Bahwa kekuasaan Majapahit mengalami kemunduran dan pecah menjadi dua wilayah disebabkan oleh tidak adanya  Raja yang disegani dan berwibawa saat itu  dan akibat Perdana Menteri sekaliber Gajah Mada untuk membantu pemerintahan yang ada. Sehingga ketika terjadi perang Paragreg atau perang saudara  yang terjadi adalah aling  mengklaim lebih berhak dan berkuasa. Ini karena tidak adanya keturunan dari Hayam Wuruk saat itu.

Sejarah mencatat, meletusnya perang Paregrek dalam kekuasaan internal Majapahit diduga kuat akibat dari pengakuan kedaulatan dari Dinasti Tiongkok saat itu pada medio tahun 1400 Masehi oleh kaisar Yung Lo dari Dinasti Ming. Dinasti dari Tiongkok itu  memberikan stempel berlapis emas sebagai pengakuan resmi kedaulatan atas Istana Majapahit Timur. Utusan Tiongkok saat itu dipimpin oleh Laksamana Cheng Ho.

Saat itu dikatakan bahwa pada tahun 1405 M , Laksamana Cheng Ho berkunjung ke Bre Wirabumi di Istana Majapahit Timur. Atas atas dasar pengakuan kedaulatan sepihak itulah maka, Istana Majapahit Barat yang Rajanya Bhre Wirakrama Wardhana  tidak terima dan menyerbu satu tahun kemudian sejak Laksamana Cheng Ho berkunjung. Tarikh yang ditulis oleh utusan China Tiongkok sama dengan yang tertulis dalam pararathon. Dan peristiwa perang Saudara yang dikenal dengan perang Paregrek itulah menjadi pemicu runtuhnya kekuasaan Majapahit dikemudian hari.

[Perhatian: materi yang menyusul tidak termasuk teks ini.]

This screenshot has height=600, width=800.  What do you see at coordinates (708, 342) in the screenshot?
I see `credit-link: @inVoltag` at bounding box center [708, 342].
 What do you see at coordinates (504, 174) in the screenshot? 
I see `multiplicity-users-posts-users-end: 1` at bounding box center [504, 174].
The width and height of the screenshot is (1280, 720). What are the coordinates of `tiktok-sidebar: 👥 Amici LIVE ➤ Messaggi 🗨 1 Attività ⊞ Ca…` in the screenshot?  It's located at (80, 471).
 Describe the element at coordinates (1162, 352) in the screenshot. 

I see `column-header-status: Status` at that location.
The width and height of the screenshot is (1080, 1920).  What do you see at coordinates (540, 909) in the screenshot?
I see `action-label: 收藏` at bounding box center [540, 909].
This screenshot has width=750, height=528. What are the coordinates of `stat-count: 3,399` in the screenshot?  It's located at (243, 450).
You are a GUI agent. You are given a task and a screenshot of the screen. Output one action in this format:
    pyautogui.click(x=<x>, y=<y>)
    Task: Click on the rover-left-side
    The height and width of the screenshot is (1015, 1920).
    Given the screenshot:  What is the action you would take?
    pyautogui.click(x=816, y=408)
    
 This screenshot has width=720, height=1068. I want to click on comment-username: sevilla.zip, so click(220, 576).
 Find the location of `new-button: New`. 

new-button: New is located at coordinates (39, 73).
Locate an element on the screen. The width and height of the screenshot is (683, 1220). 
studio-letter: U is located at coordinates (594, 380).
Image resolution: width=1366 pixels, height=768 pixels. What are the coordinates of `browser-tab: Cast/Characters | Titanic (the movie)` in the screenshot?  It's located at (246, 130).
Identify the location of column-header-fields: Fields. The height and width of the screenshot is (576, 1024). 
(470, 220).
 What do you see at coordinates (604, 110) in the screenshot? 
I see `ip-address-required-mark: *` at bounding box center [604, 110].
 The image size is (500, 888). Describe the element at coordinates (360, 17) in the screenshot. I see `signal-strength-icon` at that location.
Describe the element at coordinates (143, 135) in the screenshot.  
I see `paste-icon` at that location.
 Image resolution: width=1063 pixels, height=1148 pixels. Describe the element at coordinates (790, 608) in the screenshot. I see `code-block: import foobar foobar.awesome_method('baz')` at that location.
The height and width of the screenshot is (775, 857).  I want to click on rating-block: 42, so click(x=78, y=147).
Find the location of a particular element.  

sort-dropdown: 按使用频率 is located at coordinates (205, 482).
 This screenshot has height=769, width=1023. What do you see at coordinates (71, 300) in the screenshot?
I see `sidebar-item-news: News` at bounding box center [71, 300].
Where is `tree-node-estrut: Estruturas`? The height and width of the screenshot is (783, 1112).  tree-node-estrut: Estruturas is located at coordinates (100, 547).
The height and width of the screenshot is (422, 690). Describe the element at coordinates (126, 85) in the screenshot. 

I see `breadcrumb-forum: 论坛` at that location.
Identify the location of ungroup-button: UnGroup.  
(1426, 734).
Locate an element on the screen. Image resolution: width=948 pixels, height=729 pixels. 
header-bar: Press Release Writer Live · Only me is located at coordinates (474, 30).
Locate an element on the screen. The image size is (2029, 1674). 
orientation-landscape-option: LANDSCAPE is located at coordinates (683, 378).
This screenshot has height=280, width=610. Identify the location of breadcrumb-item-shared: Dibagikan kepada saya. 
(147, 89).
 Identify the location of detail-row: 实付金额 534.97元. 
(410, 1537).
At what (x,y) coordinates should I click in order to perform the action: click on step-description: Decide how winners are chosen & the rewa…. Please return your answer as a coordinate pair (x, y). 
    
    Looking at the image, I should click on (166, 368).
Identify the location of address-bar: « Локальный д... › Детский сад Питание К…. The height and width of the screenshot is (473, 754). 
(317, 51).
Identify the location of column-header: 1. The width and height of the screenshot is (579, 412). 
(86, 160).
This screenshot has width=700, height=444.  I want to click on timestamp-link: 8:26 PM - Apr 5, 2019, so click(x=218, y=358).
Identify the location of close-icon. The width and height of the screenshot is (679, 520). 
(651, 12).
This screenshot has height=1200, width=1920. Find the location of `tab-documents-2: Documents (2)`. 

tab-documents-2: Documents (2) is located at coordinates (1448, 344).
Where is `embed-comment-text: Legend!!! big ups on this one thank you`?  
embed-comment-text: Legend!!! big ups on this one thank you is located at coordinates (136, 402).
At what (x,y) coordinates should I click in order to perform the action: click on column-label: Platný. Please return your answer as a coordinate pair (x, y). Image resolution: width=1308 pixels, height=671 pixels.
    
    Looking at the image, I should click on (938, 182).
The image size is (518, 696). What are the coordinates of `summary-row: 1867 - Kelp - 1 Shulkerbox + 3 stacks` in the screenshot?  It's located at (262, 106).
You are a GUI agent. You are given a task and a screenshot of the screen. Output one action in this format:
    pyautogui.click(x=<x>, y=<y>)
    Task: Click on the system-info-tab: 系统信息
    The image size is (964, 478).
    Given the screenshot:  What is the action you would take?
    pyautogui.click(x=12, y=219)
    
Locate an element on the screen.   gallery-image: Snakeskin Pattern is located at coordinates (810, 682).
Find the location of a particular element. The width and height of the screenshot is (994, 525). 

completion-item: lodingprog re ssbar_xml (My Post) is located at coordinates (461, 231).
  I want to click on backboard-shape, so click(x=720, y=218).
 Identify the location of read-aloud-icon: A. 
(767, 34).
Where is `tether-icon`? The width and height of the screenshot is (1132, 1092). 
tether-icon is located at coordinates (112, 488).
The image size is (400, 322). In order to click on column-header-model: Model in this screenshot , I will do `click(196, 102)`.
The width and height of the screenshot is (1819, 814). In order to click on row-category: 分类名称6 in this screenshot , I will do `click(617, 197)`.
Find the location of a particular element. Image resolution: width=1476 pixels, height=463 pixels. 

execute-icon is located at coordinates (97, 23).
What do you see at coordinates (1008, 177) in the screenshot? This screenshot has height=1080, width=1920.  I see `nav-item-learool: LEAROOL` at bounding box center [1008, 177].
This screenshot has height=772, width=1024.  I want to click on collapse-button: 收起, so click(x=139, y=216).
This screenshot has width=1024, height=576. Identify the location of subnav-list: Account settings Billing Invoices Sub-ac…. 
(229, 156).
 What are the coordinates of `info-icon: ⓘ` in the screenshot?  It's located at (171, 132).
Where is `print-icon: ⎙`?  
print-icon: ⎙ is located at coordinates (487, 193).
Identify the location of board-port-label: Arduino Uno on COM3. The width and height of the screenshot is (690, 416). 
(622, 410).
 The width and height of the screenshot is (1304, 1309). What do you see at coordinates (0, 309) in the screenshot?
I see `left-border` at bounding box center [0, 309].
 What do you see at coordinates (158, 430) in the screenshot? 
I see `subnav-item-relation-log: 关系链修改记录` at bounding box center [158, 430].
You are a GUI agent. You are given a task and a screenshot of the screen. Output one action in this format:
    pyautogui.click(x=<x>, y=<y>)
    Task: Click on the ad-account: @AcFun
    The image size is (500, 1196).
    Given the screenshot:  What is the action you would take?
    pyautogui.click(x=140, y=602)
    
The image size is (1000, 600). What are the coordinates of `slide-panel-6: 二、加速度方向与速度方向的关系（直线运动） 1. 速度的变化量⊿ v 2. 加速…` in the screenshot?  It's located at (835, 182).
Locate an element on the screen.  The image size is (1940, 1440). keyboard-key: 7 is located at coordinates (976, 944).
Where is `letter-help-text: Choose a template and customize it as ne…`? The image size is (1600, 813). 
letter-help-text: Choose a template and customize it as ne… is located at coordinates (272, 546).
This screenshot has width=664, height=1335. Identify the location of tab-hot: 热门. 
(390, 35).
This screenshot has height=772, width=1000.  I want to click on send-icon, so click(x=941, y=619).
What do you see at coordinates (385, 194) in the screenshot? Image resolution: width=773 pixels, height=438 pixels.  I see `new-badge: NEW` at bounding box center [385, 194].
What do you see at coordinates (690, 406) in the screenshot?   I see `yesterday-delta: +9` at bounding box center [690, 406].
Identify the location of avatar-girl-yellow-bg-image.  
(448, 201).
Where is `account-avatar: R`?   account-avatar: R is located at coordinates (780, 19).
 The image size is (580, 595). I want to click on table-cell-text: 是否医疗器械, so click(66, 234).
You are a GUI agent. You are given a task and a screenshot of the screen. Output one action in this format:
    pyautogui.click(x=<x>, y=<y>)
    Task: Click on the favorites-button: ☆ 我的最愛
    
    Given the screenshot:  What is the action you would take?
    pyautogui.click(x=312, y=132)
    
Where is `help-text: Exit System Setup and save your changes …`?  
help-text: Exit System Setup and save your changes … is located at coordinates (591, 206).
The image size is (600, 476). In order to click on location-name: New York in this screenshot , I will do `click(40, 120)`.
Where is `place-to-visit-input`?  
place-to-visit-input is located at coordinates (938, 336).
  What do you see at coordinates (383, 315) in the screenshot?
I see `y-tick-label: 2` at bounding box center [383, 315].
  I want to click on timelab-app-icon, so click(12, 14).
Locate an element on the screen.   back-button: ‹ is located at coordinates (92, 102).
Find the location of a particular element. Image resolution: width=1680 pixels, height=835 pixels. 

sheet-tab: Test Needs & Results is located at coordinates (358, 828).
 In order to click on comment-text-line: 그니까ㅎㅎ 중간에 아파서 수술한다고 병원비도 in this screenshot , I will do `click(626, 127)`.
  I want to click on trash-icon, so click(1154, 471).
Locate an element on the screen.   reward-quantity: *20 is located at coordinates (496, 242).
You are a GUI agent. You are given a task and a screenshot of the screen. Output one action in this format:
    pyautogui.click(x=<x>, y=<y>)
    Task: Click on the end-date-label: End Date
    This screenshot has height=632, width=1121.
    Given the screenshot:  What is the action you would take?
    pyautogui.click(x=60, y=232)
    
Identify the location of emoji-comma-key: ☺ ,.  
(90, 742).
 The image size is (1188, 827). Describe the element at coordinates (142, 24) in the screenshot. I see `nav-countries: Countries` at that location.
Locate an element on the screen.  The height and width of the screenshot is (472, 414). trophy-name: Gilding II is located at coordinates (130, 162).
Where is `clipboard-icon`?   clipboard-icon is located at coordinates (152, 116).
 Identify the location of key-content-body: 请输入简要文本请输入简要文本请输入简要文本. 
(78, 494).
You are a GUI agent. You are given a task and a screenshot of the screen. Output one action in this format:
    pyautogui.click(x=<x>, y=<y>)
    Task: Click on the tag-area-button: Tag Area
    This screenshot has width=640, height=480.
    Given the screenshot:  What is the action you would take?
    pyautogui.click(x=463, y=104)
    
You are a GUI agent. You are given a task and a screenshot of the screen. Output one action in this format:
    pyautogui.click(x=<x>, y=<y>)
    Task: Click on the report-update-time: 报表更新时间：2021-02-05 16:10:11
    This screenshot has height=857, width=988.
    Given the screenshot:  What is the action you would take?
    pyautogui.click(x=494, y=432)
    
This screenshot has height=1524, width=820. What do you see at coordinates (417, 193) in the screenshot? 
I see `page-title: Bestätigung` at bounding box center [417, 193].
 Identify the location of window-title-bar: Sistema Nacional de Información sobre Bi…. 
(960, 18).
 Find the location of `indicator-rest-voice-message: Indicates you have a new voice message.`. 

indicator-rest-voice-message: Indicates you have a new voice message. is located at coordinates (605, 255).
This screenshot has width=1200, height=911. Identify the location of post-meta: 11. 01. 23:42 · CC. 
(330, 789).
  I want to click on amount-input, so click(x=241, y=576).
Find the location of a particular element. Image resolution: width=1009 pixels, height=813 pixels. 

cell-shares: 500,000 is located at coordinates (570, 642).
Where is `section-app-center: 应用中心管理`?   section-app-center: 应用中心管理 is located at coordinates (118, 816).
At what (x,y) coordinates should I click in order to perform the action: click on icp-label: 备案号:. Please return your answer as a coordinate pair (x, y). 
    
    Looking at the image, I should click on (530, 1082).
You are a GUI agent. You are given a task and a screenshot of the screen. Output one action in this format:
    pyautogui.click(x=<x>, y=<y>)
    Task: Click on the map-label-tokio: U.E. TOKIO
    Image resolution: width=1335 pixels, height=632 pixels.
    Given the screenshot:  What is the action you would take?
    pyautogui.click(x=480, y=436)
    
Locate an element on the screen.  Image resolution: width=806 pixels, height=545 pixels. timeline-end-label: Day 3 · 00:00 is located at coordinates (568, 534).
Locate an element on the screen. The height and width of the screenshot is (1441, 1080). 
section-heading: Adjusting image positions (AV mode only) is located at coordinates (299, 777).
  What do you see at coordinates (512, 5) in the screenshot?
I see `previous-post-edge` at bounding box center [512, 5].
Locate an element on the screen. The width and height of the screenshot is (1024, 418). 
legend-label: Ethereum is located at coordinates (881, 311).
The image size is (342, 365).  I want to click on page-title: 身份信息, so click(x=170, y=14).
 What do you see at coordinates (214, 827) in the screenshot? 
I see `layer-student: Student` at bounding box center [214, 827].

Maka jangan sekali kali melupakan sejarah Bangsa, Kita harus Belajar dari sejarah atas perang Paregrek, dimana menjadi pembelajaran kita dalam mengambil kebijakan dalam politik hukum, agar peristiwa tersebut tidak terulang lagi dimasa kini.

Kebesaran suatu Bangsa akan mengalami siklus naik turunnya kekuasaan berdasarkan Tjokro manggilingan atau siklus tiga ratusan tahunan. Majapahit yang didirikan oleh Raden Wijaya Kertarajasa   juga mengalami hal sama.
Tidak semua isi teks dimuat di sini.